Background:  Here we report on the safety and immunogenicity of a preventative vaccine that consists of DNA priming and modified vaccinia virus Ankara (MVA) boosting (DNA/MVA vaccine). Both DNA and MVA components of the vaccine are single immunogens that express clade B Gag, Pol, and Env in virus like particles. Simian-human immunodeficiency virus (SHIV) and simian immunodeficiency virus (SIV) prototypes for the vaccine have provided protection against disease in SHIV and SIV non-human primate challenge models.
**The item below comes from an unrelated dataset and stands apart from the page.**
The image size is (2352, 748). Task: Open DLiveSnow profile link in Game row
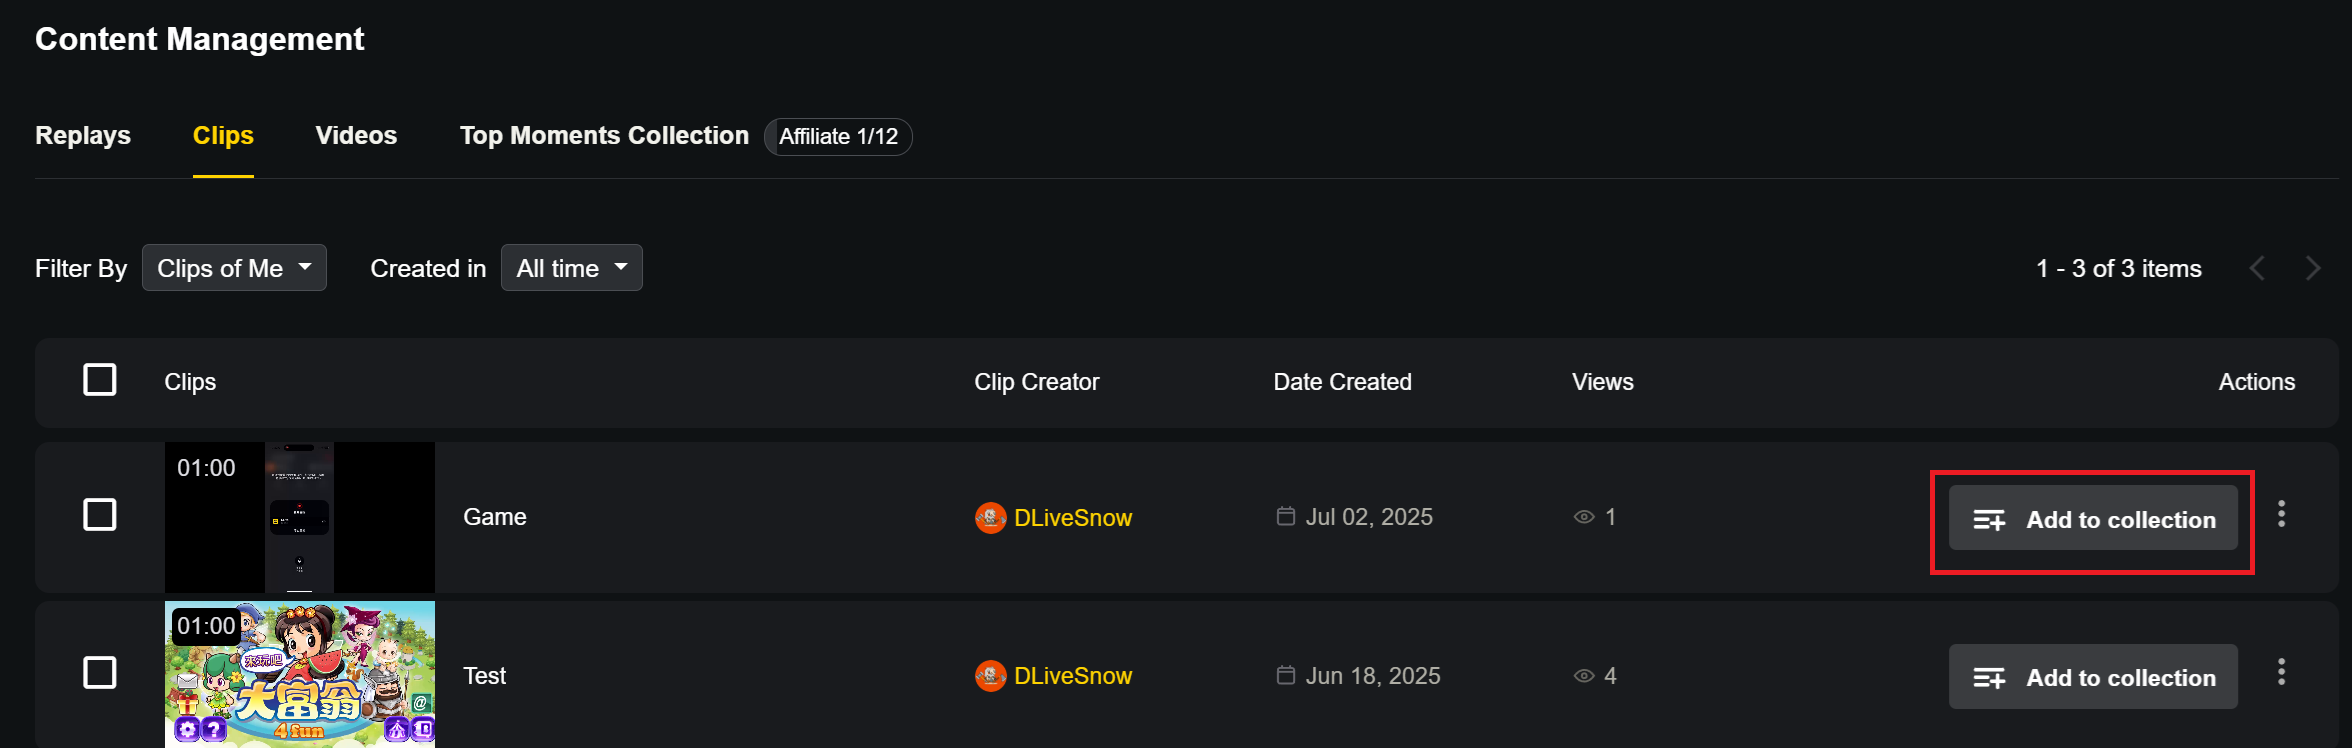point(1073,518)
Methods:  In this ongoing, prospective, randomized, double-blind, placebo-controlled dose-escalation study, volunteers were vaccinated intramuscularly at months 0 and 2 with JS7 DNA and boosted at months 4 and 6 with MVA62. A low-dose group (10 vaccine recipients and 2 placebos) received 0.3 mg of DNA and 10⁷ TCID₅₀ of MVA. The high-dose group (30 vaccine recipients and 6 placebos) received 3 mg of DNA and 10⁸ TCID₅₀ of MVA. Volunteers were evaluated for safety throughout the study. Intracellular cytokine staining for responding T cells and Gag enzyme-linked immunosorbent assays (ELISA) were performed by the HVTN Laboratory Program. The Env ELISA was performed at Emory.
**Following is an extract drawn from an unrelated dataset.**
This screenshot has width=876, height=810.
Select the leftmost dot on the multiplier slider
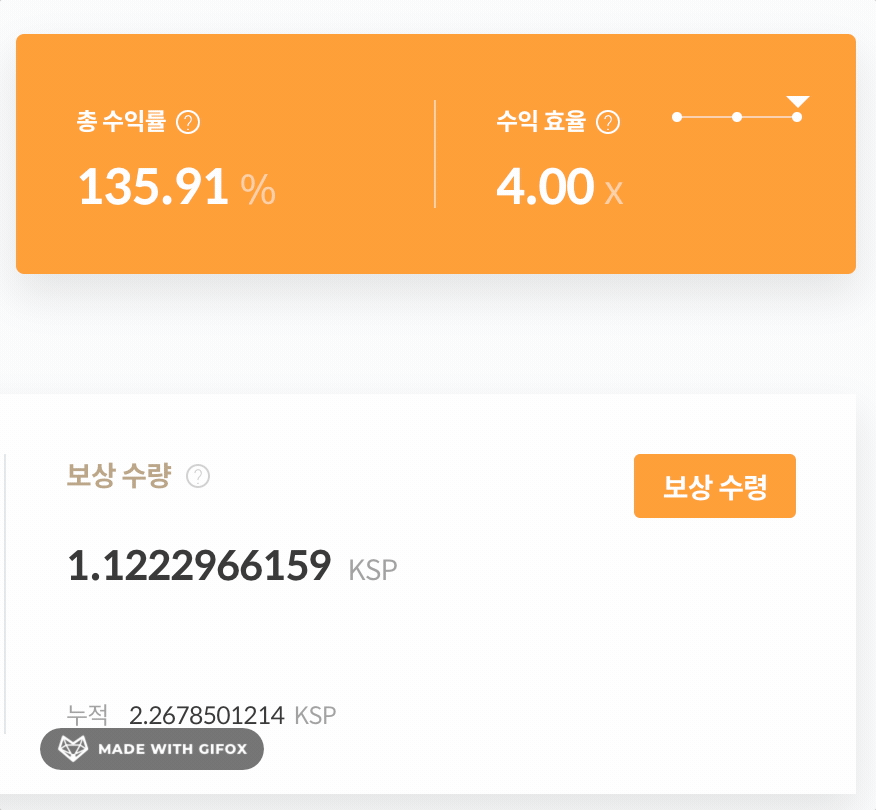tap(678, 118)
Results:  Both the low and high doses of the vaccine were well tolerated. Injection site pain or tenderness was either not present (33.3%) or rated as mild (50%) or moderate (16.6%). No systemic symptoms were noted in 45.8% of volunteers and the remainder had either mild (31.2%) or moderate (22.9%) symptoms. Side effects and tolerability were not significantly different between the low- and high-dose groups. Overall, T cell responses were similar in the low- and high-dose group. For the high-dose group, 75% of the volunteers had responding CD4 T cells and 37% had responding CD8 T cells. The median magnitudes of positive responses were 0.11% of total CD4 T cells and 0.15% of total CD8 T cells. For the high dose, 82% of the CD4 responders and 67% of the CD8 responders had interleukin (IL) -2 and interferon (IFN) -γ co-producing cells at the peak response. Anti-Gag and anti-Env antibody responses were more frequently seen in the high- than the low-dose group. Of the volunteers, 88% exhibited binding antibody for Env in the high-dose group; but only 22% in the low-dose group. The second MVA increased the CD8 and antibody responses, but not the CD4 responses.

Conclusions:  The majority of vaccinated participants demonstrated cellular responses at both low and high doses to this well-tolerated DNA/MVA vaccine regimen. Testing of the vaccines in additional volunteers with 3-injection regimens using a single DNA prime, or MVA-only; and planning for a phase II trial are underway.